ASSIGNED TASK ▸ How do the records below read from their first line through the line containing "Duplicate the Toilet"? Write those lines out exactly.

○ ○ ○ ○ ○

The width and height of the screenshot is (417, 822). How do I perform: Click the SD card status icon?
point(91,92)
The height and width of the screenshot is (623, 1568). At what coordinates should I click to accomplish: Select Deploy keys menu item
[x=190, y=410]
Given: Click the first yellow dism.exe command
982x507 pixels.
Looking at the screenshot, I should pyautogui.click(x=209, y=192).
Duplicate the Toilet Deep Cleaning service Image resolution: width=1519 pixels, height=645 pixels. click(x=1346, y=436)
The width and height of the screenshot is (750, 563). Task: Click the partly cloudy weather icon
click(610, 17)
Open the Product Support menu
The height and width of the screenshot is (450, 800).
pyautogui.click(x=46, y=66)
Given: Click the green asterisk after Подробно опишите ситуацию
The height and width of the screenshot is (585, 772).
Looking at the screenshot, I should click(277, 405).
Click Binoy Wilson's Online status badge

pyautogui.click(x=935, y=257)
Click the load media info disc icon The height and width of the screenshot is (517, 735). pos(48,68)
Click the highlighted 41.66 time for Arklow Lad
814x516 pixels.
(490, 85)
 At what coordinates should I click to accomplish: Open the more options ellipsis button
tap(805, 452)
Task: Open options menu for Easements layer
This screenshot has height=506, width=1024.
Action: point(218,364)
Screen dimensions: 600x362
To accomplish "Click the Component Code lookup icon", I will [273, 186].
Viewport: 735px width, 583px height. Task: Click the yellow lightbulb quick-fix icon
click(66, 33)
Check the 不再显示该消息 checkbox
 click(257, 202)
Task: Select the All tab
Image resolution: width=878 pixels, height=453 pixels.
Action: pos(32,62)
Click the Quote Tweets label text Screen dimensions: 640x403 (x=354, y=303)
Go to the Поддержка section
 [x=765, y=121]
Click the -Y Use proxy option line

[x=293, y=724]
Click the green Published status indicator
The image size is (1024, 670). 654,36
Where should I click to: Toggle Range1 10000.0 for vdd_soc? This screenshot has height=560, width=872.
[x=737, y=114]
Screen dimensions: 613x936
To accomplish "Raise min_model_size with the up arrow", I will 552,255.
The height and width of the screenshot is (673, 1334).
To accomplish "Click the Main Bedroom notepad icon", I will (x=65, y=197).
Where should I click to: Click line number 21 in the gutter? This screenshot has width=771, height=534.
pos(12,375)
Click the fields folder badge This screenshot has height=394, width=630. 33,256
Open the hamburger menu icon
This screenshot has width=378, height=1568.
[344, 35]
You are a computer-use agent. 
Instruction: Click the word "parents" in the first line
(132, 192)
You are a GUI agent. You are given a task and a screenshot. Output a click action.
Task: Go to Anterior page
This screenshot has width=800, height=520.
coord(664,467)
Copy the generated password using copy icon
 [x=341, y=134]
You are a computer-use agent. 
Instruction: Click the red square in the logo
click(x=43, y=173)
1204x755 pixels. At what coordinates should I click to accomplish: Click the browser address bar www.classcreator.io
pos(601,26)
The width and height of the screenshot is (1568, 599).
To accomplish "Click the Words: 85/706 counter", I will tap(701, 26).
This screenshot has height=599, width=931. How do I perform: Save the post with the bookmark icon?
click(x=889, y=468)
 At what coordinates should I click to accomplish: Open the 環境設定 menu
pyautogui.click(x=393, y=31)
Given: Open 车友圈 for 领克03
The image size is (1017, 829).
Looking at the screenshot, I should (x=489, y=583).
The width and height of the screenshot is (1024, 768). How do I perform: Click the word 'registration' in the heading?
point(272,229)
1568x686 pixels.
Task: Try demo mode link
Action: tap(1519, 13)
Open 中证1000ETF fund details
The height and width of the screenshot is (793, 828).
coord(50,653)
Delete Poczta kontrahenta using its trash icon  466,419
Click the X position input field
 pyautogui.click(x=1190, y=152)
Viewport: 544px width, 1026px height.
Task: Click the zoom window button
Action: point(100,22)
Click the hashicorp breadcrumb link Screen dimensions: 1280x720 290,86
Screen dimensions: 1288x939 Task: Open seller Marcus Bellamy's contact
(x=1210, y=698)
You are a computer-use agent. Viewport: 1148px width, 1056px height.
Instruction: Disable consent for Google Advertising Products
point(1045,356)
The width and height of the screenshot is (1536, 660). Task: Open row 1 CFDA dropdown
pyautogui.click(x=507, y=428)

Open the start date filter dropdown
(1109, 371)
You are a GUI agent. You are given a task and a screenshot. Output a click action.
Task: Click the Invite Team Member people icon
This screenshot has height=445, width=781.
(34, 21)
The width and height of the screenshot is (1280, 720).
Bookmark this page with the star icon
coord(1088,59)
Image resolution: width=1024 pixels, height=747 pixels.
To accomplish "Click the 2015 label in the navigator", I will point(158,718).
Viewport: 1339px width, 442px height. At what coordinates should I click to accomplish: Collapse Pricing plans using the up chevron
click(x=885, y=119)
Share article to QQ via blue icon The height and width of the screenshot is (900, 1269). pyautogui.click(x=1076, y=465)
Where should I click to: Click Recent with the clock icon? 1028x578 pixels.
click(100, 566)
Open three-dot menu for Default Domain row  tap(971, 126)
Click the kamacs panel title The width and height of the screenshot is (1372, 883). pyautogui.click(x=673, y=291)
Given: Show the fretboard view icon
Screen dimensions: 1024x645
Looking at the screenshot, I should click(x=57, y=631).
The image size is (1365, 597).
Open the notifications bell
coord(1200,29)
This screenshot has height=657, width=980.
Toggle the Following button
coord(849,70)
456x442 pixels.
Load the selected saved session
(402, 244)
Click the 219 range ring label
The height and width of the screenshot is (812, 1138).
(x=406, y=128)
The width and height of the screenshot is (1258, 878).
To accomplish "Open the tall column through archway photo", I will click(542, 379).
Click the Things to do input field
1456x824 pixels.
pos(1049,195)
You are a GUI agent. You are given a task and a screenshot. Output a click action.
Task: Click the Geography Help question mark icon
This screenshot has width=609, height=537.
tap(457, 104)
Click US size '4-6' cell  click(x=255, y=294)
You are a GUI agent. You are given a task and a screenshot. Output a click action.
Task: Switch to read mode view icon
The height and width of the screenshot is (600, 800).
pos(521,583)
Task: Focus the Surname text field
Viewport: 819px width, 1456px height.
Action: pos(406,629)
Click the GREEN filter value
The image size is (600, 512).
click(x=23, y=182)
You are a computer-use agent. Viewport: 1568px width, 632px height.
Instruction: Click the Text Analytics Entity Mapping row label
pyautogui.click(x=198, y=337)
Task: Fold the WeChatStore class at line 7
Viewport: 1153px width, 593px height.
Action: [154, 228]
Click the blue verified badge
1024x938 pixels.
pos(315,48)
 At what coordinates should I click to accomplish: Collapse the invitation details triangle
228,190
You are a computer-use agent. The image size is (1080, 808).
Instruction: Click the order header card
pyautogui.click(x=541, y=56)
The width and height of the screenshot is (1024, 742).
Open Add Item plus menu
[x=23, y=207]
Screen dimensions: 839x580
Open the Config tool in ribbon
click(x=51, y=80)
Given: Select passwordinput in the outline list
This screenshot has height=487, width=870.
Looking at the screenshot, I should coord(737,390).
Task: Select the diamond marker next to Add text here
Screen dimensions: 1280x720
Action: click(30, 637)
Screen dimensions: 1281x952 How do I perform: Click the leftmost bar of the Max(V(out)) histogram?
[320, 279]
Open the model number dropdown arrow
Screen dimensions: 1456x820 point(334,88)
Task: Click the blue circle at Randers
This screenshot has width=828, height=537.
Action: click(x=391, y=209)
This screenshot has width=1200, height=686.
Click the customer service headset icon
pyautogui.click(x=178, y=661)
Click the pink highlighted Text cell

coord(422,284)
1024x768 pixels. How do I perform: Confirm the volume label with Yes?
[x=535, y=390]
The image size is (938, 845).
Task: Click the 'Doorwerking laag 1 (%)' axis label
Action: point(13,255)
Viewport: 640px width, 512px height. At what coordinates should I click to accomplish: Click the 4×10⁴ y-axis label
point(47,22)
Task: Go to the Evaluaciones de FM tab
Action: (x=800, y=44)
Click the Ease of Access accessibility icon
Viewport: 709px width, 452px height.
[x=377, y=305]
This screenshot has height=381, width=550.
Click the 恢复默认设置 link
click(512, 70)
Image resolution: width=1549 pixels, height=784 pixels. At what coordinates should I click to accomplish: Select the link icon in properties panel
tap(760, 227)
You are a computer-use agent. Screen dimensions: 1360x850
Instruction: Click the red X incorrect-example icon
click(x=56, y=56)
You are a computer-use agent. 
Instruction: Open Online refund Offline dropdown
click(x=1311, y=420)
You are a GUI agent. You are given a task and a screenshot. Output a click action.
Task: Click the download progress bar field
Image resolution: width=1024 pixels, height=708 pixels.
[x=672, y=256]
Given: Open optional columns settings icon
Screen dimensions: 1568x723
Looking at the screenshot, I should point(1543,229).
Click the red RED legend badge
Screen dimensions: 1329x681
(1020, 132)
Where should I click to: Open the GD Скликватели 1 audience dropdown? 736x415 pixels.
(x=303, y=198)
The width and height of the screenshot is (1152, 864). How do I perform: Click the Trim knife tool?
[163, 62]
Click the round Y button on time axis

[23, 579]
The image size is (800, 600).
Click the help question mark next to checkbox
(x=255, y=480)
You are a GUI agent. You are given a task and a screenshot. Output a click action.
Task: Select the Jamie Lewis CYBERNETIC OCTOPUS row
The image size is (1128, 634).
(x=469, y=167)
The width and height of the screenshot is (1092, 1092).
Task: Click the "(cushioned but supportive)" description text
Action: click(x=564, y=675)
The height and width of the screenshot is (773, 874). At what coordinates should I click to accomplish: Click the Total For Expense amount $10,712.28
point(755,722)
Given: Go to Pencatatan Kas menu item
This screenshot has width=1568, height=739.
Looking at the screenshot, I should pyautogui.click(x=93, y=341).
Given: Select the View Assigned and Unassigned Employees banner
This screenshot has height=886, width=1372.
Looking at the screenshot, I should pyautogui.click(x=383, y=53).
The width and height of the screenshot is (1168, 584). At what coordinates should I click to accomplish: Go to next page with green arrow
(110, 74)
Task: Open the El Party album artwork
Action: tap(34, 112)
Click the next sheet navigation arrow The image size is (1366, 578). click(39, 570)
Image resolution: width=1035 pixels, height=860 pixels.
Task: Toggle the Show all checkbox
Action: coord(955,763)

○ ○ ○ ○ ○

WRITTEN RESPONSE ▸
The width and height of the screenshot is (417, 822). How do I perform: Click the SD card status icon?
point(91,92)
The height and width of the screenshot is (623, 1568). At what coordinates should I click to accomplish: Select Deploy keys menu item
[x=190, y=410]
Given: Click the first yellow dism.exe command
982x507 pixels.
Looking at the screenshot, I should pyautogui.click(x=209, y=192).
Duplicate the Toilet Deep Cleaning service Image resolution: width=1519 pixels, height=645 pixels. click(x=1346, y=436)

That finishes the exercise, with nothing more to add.